◆ TASK OBJECTIVE
Of the entries that follow, how many lines hold the string "Choose"? Write the number and nothing more.

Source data
****

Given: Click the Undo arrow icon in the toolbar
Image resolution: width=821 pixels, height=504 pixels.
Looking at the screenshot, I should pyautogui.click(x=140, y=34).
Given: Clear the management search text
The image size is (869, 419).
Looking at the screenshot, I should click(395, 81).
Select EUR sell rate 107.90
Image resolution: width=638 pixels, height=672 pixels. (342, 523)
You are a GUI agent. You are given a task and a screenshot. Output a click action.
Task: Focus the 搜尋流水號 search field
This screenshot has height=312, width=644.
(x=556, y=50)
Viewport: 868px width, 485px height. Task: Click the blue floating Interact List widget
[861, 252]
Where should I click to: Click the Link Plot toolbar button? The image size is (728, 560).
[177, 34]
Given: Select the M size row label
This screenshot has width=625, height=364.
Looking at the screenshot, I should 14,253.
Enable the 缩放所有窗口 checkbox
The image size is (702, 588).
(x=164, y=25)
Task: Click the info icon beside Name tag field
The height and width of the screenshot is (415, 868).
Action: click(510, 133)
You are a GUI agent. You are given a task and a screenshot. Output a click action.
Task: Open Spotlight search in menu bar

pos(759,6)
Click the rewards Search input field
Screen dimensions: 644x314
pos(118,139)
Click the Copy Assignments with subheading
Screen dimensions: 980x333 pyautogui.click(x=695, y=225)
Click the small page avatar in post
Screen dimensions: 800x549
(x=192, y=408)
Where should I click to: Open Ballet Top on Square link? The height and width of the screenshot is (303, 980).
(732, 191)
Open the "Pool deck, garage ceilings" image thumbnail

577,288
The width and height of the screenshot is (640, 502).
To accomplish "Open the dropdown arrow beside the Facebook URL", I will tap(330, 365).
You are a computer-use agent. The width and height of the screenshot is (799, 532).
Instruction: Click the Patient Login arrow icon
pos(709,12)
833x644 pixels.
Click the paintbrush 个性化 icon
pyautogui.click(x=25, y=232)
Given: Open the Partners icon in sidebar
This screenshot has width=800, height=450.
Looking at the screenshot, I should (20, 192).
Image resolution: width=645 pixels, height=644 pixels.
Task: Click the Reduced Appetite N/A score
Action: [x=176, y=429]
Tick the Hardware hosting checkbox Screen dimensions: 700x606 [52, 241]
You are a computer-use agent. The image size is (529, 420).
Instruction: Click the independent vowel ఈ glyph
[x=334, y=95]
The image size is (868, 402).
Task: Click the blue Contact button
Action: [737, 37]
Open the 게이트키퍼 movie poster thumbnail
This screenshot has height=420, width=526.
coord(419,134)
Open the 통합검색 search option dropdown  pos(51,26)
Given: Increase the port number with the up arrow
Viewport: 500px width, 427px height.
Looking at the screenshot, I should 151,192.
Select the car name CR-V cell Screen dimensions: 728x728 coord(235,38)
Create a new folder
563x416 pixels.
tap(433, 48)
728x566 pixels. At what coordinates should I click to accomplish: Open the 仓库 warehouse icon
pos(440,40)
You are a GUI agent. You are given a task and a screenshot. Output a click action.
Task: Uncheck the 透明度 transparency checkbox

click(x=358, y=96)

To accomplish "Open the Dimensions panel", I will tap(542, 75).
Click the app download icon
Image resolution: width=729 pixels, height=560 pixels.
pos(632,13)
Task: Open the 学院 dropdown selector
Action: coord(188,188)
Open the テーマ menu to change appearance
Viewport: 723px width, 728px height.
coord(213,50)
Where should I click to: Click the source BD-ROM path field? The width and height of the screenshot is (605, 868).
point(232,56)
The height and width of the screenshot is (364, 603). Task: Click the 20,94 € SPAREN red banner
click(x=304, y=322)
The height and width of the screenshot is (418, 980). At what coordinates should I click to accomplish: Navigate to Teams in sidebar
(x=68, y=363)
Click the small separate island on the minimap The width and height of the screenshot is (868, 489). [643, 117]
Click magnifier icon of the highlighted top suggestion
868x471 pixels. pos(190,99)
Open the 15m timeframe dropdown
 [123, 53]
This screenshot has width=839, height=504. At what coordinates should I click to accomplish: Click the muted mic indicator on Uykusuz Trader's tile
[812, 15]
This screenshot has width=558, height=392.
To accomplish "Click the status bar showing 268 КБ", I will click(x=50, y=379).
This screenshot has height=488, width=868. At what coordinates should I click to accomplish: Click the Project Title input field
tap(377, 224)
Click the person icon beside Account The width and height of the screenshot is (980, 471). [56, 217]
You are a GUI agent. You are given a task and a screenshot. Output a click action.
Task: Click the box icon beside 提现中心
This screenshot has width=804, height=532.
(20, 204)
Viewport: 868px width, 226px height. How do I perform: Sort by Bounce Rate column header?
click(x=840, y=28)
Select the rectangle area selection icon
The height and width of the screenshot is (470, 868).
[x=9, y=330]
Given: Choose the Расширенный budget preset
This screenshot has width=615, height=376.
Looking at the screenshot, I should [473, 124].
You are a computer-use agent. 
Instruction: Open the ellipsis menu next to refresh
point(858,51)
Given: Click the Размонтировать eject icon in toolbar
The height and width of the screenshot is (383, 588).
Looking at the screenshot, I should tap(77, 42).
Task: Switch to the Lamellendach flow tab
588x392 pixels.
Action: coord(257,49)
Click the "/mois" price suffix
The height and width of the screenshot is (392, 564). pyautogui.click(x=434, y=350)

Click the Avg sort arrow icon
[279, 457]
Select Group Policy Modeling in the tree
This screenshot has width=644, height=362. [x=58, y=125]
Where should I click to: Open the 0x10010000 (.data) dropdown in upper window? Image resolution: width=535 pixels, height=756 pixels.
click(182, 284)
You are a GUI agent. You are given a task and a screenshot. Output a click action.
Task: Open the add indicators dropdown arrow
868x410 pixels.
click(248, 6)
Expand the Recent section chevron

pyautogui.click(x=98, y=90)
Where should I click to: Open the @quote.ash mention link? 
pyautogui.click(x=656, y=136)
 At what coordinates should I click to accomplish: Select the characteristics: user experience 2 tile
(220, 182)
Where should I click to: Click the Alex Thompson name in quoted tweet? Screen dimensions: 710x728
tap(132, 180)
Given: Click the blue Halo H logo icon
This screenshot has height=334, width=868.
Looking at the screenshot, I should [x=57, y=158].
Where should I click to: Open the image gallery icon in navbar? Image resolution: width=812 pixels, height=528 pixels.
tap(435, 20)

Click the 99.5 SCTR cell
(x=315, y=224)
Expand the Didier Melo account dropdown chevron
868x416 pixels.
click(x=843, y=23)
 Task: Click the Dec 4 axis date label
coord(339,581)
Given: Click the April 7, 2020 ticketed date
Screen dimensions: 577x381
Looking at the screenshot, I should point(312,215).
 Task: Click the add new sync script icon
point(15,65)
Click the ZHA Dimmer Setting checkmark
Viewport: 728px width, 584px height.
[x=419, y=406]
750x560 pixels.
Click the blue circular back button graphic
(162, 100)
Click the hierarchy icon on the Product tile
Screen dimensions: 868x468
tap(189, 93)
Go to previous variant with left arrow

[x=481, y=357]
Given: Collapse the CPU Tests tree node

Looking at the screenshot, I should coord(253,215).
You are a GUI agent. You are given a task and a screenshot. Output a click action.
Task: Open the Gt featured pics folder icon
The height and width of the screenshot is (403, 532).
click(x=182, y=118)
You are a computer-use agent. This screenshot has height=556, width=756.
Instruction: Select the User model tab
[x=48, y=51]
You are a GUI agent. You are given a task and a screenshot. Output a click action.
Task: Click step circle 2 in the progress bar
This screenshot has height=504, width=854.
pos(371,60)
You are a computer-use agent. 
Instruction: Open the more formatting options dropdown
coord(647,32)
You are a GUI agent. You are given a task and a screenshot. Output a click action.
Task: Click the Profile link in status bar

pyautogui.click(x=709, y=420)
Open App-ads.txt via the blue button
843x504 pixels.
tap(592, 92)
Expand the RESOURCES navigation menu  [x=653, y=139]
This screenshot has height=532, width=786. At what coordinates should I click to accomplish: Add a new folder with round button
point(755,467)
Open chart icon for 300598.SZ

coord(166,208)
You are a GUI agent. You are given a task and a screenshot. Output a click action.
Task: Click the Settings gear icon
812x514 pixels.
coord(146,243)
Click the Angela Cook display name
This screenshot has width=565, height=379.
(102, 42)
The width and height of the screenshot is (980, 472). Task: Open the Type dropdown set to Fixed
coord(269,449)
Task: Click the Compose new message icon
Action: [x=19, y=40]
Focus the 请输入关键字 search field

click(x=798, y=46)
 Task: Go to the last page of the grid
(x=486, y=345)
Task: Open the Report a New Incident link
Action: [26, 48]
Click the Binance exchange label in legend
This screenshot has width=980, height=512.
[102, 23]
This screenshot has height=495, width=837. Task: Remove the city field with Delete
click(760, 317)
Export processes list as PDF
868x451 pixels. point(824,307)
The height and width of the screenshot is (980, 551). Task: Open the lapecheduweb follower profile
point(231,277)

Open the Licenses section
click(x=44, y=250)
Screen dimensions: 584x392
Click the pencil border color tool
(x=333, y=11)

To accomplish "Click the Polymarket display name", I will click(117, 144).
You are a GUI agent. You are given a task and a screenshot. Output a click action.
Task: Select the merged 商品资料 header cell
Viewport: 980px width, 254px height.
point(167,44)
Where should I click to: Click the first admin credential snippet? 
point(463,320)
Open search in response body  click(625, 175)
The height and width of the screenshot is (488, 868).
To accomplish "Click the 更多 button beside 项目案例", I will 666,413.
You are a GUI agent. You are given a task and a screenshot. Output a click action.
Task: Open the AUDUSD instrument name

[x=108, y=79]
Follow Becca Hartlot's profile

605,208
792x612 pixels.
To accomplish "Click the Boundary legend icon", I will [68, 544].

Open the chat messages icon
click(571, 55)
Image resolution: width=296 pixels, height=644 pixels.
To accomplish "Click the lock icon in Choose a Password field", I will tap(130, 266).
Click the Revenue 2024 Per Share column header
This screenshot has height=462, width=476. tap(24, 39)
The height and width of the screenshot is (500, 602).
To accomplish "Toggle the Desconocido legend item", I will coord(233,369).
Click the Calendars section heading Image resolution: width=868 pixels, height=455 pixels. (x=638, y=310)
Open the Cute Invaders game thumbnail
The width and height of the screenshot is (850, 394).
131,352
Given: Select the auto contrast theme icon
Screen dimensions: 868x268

****

◆ THE COMPLETED TASK
2